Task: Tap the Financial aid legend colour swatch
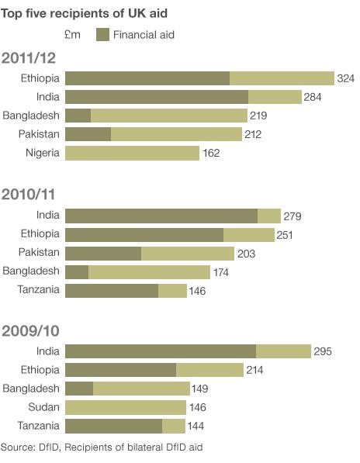pos(102,34)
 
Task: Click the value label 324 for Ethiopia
pos(346,78)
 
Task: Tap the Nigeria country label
pos(42,153)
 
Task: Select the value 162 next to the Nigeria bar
pos(211,154)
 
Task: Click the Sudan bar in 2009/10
pos(125,407)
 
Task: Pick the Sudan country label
pos(45,407)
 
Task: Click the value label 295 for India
pos(323,351)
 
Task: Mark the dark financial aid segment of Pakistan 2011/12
pos(88,134)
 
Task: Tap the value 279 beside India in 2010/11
pos(292,216)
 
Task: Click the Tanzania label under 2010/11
pos(39,290)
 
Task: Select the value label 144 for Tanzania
pos(197,427)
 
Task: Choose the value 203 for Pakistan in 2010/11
pos(245,254)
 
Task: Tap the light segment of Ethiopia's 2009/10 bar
pos(209,370)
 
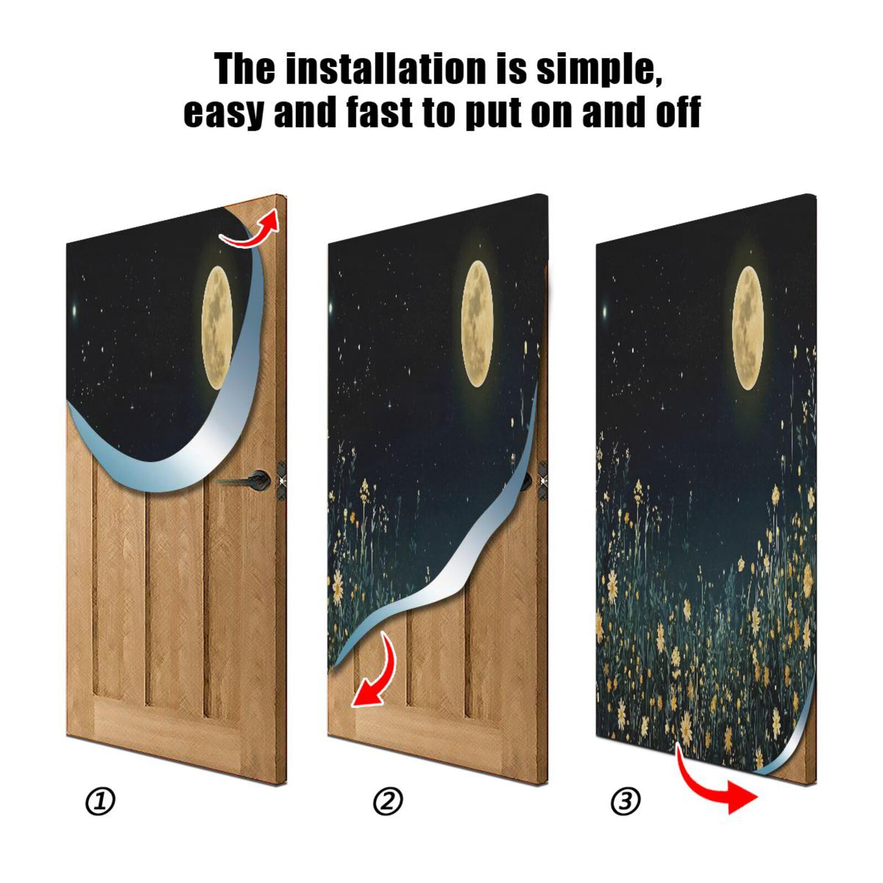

☆ ☆ ☆ ☆

Requirement => Reproduce the material above word for word, beginning with its first line and continuing through the line containing "pos(45,407)", with both of those lines included. Omit the pictures.

Answer in full =>
Task: Tap the Financial aid legend colour swatch
pos(102,34)
 
Task: Click the value label 324 for Ethiopia
pos(346,78)
 
Task: Tap the Nigeria country label
pos(42,153)
 
Task: Select the value 162 next to the Nigeria bar
pos(211,154)
 
Task: Click the Sudan bar in 2009/10
pos(125,407)
 
Task: Pick the Sudan country label
pos(45,407)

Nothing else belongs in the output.